(Dataset entries)
==================================================

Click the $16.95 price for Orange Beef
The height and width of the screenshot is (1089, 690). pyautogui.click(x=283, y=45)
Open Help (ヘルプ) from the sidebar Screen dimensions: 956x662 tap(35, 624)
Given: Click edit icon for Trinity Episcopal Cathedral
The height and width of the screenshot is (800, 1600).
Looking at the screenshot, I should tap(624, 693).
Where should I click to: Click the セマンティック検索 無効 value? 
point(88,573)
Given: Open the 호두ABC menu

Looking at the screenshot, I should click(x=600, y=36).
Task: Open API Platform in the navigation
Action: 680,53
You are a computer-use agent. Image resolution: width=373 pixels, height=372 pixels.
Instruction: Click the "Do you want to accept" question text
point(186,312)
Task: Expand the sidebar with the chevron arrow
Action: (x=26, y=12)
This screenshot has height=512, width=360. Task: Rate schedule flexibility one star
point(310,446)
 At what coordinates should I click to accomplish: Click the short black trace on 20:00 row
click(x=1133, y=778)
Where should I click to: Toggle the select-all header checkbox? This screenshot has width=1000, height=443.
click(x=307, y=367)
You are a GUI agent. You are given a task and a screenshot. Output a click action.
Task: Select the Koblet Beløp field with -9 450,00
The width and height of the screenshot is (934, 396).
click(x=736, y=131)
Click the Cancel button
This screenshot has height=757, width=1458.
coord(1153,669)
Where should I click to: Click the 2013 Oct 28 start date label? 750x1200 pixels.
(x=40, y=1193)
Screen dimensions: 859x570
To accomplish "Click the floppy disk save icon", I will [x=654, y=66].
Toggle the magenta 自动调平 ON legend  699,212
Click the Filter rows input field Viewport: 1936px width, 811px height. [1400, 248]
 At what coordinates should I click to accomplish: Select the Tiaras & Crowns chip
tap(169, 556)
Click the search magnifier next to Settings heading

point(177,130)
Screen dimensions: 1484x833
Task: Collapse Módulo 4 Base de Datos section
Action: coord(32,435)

==================================================

▶ **PROBLEM**
Scan the data for the word "icon" and copy every line where it shows up.

▶ **RESULT OF THE EXERCISE**
Given: Click edit icon for Trinity Episcopal Cathedral
To accomplish "Click the floppy disk save icon", I will [x=654, y=66].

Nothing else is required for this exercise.